Omicidio Manuel Careddu, il papà a un anno dal delitto: “Era tutto quello che avevo”
Massacrato a colpi di piccone e badile l'11 settembre del 2018 sulle sponde del lago Omodeo e poi ritrovato cadavere e orribilmente sfigurato un mese dopo. È passato un anno dalla morte di Manuel Careddu, il 18enne di Macomer (Nuoro), ucciso dal branco per il pagamento di una piccola partita di droga leggera . A 365 dal martirio del povero Manuel attirato in trappola e aggredito con ‘ferocia spropositata' per un debito di circa 400 euro, la famiglia ha lanciato un appello affinché questo delitto non venga dimenticato. "Manuel era l’unica cosa che avevo e nessuno me lo potrà restituire. La cosa che mi fa più paura e che il suo ricordo possa sbiadire nelle menti e nelle coscienze di tanti e soprattutto di coloro che devono assicurare la giustizia", scrive su FB papà Corrado, generando una riflessione a cui hanno partecipato anche altre persone coinvolte dalla tragedia.
"No Corrado – scrive in risposta Gianfranco Piscitelli, avvocato della famiglia paterna e presidente del presidio sardo di Penelope -, faremo in modo che non si attenui la luce su questo orrendo fatto di cronaca, faremo in modo che la Giustizia mantenga la sua severità del primo grado, faremo in modo che il sacrificio di Manuel sia di monito a tanti che sottovalutavano e non comprendevano il dramma che incombe sui nostri figli, i nostri fratelli, seguaci di un modus viventi che li sta distruggendo, anche con la complicità di noi adulti, noi genitori, noi insegnanti, noi ministri di culto, noi Autorità, noi Stato, spettatori inermi e spesso rassegnati e a volte orgogliosi di cotanto scempio. No Corrado, io continuerò a lottare con chi, ‘libero e di buoni costumi' vorrà farlo con me, per estirpare questo male, per far trionfare la Giustizia, quella vera, per risvegliare le coscienze alla ricerca di quei valori persi e il cui risorgere è l'unica soluzione. Chi dimentica cancella… noi non dimentichiamo".

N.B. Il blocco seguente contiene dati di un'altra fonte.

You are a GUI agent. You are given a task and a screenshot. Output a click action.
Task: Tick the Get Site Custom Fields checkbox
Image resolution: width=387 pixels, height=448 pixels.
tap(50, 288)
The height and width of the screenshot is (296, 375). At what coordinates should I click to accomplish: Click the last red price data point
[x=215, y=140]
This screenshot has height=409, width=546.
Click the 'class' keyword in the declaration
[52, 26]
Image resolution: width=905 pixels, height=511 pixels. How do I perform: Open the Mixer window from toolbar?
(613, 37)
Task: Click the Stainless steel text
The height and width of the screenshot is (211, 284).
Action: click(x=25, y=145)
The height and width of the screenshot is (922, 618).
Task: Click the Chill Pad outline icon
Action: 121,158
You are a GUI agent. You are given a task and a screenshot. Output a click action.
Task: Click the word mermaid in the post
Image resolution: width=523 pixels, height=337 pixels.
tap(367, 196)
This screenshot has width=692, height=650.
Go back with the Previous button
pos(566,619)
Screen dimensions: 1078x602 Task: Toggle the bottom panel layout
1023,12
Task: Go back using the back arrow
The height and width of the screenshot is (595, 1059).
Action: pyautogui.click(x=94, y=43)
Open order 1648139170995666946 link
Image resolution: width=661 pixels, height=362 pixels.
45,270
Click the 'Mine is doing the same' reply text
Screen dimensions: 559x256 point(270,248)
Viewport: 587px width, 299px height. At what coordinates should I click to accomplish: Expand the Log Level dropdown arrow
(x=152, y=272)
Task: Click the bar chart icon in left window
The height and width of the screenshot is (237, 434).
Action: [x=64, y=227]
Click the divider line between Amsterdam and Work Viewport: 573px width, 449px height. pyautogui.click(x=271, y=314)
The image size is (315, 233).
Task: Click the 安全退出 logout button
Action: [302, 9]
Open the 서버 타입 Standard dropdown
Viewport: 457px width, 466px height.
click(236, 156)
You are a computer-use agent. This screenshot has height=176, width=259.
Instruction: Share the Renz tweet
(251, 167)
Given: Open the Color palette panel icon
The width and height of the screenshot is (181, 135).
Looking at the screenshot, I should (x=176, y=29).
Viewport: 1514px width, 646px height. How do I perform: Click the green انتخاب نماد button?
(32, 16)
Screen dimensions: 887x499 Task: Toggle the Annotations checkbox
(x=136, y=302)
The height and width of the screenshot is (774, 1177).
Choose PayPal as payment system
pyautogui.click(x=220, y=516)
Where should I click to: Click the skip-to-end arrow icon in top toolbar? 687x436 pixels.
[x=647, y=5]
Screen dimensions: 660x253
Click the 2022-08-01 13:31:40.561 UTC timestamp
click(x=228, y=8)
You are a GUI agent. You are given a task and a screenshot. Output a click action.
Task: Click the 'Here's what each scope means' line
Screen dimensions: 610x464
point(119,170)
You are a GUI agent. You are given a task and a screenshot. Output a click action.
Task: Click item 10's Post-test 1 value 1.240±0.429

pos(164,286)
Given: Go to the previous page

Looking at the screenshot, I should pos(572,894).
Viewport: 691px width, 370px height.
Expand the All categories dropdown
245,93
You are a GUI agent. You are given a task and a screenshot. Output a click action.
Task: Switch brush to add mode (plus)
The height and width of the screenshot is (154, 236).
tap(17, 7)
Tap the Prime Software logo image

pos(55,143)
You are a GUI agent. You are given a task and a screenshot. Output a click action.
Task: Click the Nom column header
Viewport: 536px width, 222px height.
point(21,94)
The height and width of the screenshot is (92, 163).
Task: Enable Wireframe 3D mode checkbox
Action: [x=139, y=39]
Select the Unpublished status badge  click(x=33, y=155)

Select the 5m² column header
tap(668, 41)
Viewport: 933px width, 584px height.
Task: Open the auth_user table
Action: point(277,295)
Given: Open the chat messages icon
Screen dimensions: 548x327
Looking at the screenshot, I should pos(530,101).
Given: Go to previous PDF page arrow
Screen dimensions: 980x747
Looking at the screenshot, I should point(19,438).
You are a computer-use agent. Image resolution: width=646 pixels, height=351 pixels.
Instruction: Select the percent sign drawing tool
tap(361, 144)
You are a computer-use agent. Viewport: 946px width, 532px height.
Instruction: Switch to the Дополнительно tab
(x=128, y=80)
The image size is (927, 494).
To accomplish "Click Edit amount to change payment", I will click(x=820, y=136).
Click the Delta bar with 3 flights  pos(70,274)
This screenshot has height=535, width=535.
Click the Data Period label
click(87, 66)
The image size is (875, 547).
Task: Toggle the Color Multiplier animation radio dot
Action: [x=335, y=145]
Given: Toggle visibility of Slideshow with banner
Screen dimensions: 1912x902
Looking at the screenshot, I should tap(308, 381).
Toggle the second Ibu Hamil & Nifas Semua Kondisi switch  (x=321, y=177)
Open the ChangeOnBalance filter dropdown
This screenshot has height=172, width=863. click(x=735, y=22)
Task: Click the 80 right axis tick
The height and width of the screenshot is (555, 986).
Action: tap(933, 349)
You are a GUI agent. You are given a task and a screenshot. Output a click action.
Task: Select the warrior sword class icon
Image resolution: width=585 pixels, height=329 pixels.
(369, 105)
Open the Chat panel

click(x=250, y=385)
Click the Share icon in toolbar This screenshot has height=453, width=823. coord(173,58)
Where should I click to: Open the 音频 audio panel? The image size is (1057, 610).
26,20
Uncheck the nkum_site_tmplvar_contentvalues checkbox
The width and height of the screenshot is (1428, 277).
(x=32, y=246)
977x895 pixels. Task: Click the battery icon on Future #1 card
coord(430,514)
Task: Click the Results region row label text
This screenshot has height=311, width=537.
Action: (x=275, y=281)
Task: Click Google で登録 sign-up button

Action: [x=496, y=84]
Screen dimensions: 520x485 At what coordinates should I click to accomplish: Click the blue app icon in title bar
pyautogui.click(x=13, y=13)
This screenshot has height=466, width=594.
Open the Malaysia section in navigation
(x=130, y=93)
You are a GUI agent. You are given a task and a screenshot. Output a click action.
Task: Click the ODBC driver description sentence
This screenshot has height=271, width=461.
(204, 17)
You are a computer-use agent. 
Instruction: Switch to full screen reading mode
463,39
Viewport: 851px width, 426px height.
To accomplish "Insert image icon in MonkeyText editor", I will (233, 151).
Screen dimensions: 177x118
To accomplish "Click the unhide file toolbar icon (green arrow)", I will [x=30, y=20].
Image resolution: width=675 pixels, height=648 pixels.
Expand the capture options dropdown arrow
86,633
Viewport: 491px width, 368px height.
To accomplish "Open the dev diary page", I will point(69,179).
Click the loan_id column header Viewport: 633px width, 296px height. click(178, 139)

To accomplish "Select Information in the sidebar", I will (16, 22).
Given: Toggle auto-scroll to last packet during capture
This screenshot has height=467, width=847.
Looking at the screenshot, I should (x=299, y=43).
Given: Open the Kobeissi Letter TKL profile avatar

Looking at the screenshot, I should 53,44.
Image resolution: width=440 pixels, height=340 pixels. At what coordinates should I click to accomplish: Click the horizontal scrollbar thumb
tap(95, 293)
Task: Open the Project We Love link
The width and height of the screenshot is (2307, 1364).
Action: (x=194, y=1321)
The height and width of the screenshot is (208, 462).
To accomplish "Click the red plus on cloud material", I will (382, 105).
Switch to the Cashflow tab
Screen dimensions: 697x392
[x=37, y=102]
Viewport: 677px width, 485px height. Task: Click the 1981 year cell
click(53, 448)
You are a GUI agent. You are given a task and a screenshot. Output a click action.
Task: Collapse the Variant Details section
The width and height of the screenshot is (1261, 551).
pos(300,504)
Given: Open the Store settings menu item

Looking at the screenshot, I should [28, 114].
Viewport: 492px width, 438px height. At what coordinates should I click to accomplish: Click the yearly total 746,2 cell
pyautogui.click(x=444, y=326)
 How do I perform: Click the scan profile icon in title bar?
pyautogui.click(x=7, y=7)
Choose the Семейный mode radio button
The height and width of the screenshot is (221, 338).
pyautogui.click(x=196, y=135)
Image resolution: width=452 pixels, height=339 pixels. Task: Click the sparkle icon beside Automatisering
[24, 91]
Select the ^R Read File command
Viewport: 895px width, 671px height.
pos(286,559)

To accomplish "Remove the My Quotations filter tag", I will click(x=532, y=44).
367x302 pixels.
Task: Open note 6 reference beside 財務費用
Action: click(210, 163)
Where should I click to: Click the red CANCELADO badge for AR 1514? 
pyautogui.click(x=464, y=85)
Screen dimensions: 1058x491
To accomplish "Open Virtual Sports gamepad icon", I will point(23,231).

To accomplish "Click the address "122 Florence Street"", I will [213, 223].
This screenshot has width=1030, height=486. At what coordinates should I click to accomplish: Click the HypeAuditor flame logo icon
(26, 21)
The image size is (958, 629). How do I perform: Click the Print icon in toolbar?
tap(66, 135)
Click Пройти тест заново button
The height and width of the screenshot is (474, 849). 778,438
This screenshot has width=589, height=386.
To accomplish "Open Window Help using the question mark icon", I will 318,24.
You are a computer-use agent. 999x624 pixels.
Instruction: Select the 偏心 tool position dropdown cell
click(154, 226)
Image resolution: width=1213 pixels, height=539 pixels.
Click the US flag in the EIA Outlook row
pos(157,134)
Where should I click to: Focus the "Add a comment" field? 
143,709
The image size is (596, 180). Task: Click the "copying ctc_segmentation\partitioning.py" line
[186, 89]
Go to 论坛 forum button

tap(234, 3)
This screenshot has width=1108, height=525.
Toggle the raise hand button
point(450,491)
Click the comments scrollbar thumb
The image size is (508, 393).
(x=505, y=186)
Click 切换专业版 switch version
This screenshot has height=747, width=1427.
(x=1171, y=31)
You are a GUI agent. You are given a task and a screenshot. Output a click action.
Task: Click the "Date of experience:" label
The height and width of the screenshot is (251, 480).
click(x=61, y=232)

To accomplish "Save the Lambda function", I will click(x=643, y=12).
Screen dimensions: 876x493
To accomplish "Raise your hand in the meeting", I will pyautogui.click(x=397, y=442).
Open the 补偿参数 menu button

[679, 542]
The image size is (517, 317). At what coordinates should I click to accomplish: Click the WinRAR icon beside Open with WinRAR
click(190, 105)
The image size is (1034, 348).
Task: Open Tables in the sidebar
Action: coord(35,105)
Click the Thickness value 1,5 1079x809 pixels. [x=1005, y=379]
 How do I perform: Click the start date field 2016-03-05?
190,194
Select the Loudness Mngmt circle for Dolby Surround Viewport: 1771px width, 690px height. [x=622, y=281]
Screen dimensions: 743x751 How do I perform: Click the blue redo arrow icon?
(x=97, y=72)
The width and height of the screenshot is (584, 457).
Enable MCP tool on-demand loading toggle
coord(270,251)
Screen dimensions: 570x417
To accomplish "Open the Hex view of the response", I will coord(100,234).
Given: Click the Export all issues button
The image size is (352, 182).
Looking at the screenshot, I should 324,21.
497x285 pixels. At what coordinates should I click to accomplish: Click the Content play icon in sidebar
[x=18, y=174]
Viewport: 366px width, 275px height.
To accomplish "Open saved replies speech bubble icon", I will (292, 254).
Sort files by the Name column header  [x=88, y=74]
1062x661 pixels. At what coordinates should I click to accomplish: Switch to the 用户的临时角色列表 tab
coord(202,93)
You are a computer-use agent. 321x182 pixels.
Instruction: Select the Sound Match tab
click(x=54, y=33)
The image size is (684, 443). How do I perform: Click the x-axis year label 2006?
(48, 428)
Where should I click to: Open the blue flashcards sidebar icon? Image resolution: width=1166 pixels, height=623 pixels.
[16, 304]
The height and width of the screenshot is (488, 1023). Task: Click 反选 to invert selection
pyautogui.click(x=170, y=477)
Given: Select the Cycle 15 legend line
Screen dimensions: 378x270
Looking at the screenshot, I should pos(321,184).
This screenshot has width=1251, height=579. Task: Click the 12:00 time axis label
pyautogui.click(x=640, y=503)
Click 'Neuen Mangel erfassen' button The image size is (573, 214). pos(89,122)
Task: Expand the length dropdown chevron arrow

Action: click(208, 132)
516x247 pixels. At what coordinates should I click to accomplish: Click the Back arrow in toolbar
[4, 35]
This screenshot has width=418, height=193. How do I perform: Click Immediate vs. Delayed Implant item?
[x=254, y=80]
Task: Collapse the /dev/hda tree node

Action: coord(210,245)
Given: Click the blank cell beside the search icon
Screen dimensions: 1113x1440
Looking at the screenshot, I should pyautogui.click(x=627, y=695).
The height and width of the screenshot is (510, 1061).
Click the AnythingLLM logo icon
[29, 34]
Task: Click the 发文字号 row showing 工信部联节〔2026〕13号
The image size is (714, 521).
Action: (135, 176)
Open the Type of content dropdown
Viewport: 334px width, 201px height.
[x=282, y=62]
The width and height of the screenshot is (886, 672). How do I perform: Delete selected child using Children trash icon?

Dopo il delitto, i quattro responsabili, cinque maggiorenni e due minorenni, di cui una ragazza che avrebbe avuto un ruolo di rilievo, avrebbero "riso, cantato e scherzato, continuando a fare una vita normale, a riunirsi, a drogarsi, a fingere che nulla fosse accaduto, sicuri di poter ingannare anche gli inquirenti”. La sentenza per i due ragazzi minorenni è arrivata lo scorso 4 luglio con una condanna a 16 anni di carcere. Quanto ai maggiorenni sono stati condannati a 30 anni di carcere mentre 16 sono stati comminati a Riccardo Carta e otto mesi a Matteo Satta.